“Where the Weatherman kicked their butts!” somebody said, and most everyone started cheering and clapping. A few people patted the shoulders of a tall, handsome kid in the front row, who hung his head in not entirely false modesty. Balthazar glanced at the seating chart to see that this was WEATHERS, CRAIG… Skye’s ex, he realized. Not that he should care one way or the other.

“Okay, everyone, settle down.” That was definitely a teacherish thing to say. “Basketball is over, and Colonial History Honors Seminar has begun. Let’s see, what do we have here, chapter one is … freedom of religion?”

“It’s, like, about the Pilgrims?” said a cute Asian girl seated directly beside Craig. “And how they came to America so they could create freedom of religion for everybody?”

“Well, that’s not true,” Balthazar said. “Seriously, does it say that?”

Everyone in the class seemed to be glancing around at one another—except Skye, who was now hiding a smile behind her hand.

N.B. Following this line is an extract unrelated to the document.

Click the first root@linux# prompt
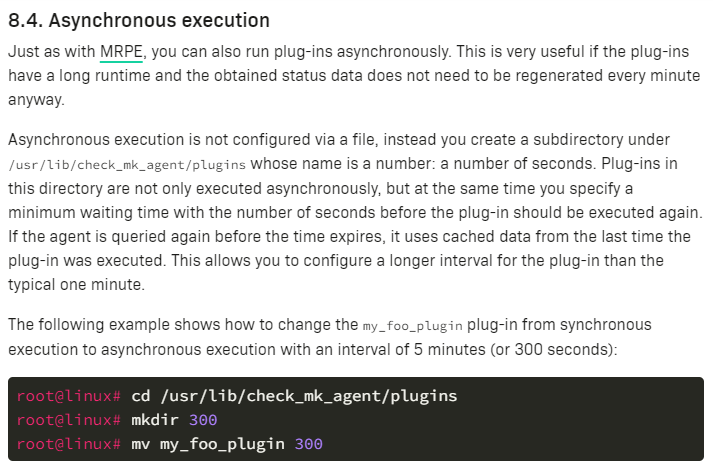Image resolution: width=713 pixels, height=471 pixels. [x=69, y=396]
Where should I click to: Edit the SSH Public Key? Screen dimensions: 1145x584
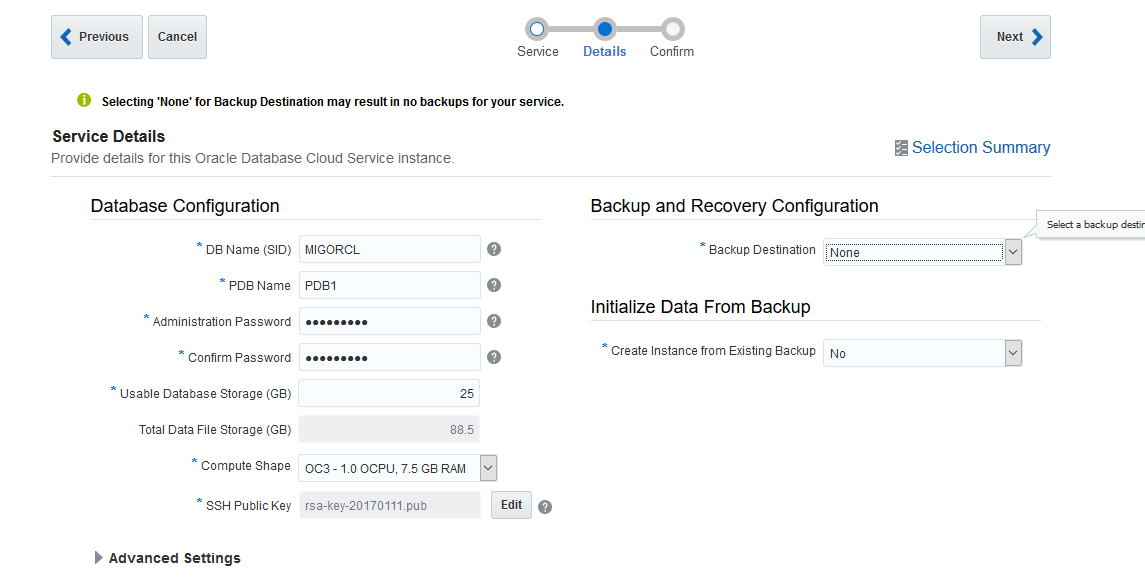511,505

Madison Findley piped up: “Yeah, it does. I mean, that was the whole point, right?”

“No. That was—as far from the whole point as it gets.” He started flipping through that first chapter, which had been written by someone with more patriotism than common sense. “This is wrong. And that’s not—Good God, it’s all wrong. Completely and totally wrong.”

The Asian girl (whom the seating chart called FONG, BRITNEE) said, “Then why did they come?”

“The reason the Godly—wait, let me back up. The Puritans didn’t call themselves Puritans; that was a nickname given to them by people who disliked them—in other words, everyone who wasn’t a Puritan.” Though he’d fallen into the trap of using it himself, in the centuries since: The present always exercised a kind of tyranny over the past, all-knowing, invariably right. “The reason nobody liked them was because they were convinced they knew the only true way to God, the only true way for people to live. They didn’t come to the New World to create freedom of religion; they came to create the kingdom of God on earth. They could worship as they chose, but anybody else who came to that territory—or, in the case of the Native Americans, anybody who lived there already—was going to have to worship in the same way. Even other Christians weren’t welcome. Roman Catholics in particular.”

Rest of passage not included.